Among other things, DeVries talks about AGRA’s Programme in Africa’s Seed Systems (PASS) to increase the delivery of seeds to farmers in the countries in which Africa operates, although it typically, lazily, falsely refers to ‘Africa’ as if every corner of this huge continent of more than 50 countries is going to be reached by the project.
Whether it is the failure of reporters to do their job by asking for more precise information about which necessarily tiny parts of ‘Africa’ programmes like this specifically mean, or the desire of promoters of such projects to make them seem much grander than could possibly be, the loose use of ‘Africa’ is disconcerting and deeply misleading about the reach of such programmes.
We are told that a recent $56 million grant to PASS ‘will dramatically increase Africa’s capacity to breed, produce and disseminate quality seed of staple food crops such as maize, rice, cassava, beans, sorghum, millet and other staples. The programme is educating a new generation of plant breeders and seed specialists, improving extension services to share information about new alternatives, expanding seed production
facilities, and strengthening agro-dealer networks.’

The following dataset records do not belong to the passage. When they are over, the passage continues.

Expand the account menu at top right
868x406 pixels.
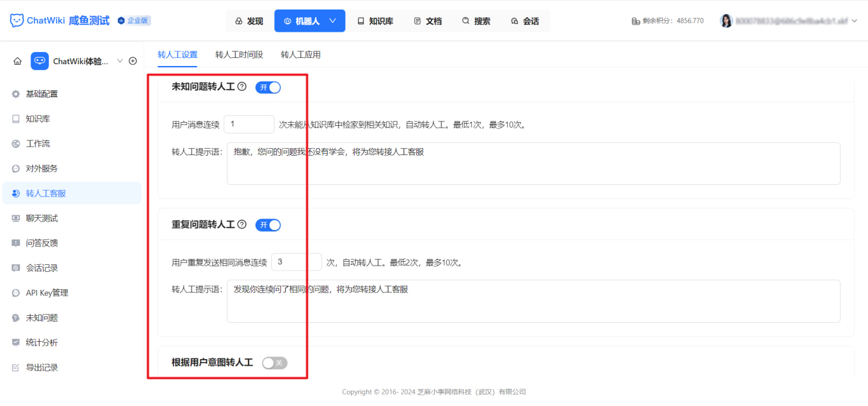(855, 20)
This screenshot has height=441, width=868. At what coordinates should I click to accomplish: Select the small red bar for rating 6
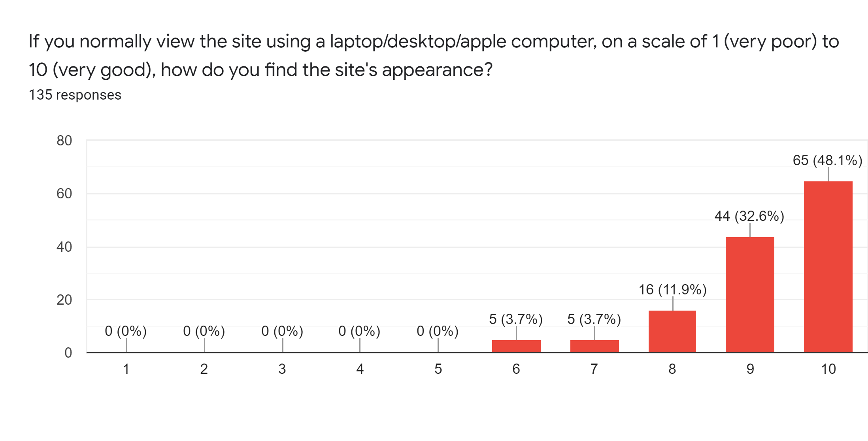516,346
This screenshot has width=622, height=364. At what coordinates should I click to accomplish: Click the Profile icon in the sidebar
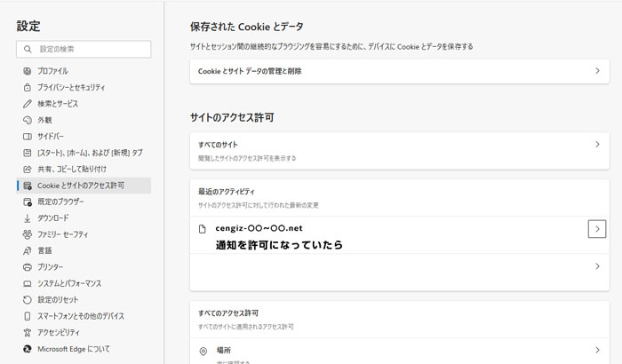tap(27, 71)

These are all obviously positive things to do, although the interviewer neglects to get into whether all these wonderful things are to be accomplished by capacity building African institutions throughout the chain from seed production to delivery to the farmers, or whether it is mainly to simply set up local distribution chains for foreign seed suppliers. Ostensibly there is no difference, but in reality one has the potential to really strengthen local agriculture in the participating countries, while the other may mainly deliver millions more people involved in farming in Africa to the doors of corporates in the USA and Europe.

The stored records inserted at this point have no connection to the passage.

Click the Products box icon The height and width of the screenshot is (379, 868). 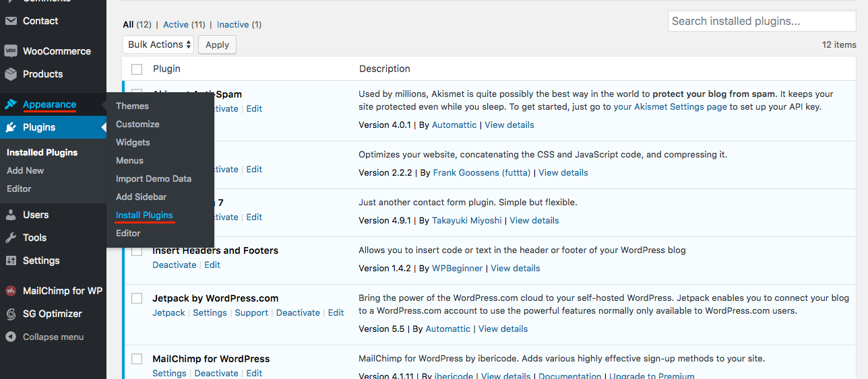[x=11, y=74]

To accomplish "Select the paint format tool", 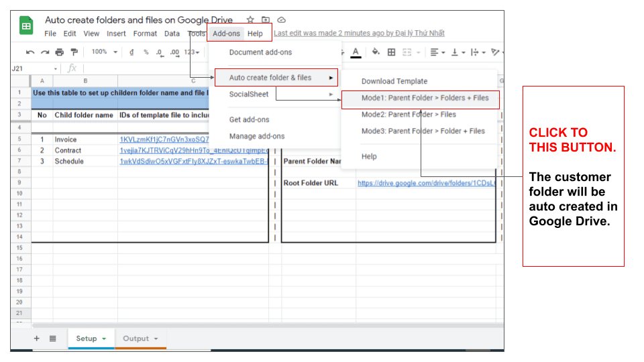I will point(74,52).
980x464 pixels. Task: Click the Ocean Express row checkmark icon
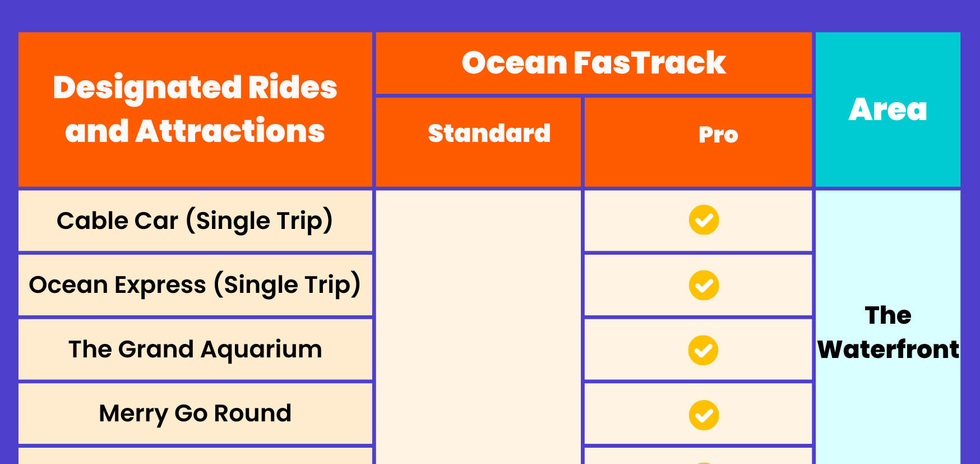click(x=704, y=286)
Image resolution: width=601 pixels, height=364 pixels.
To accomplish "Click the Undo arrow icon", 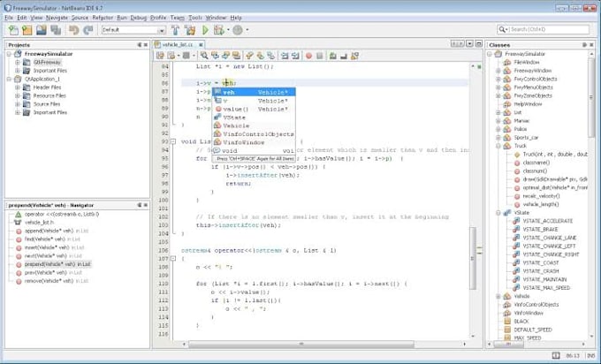I will (73, 30).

This gets to the crux of why not everybody sees AGRA as an ‘innocent’ philanthropic initiative, but instead as a stealth strategy for foreign agribusiness to control Africa’s seed supply.
Without at least posing questions related to this issue to DeVries, the Vanguard’s article comes off as merely another of the propaganda pieces for AGRA that much of the media all across Africa disturbingly distribute. It is free public relations on behalf of AGRA rather than real journalism by these publications for their readers.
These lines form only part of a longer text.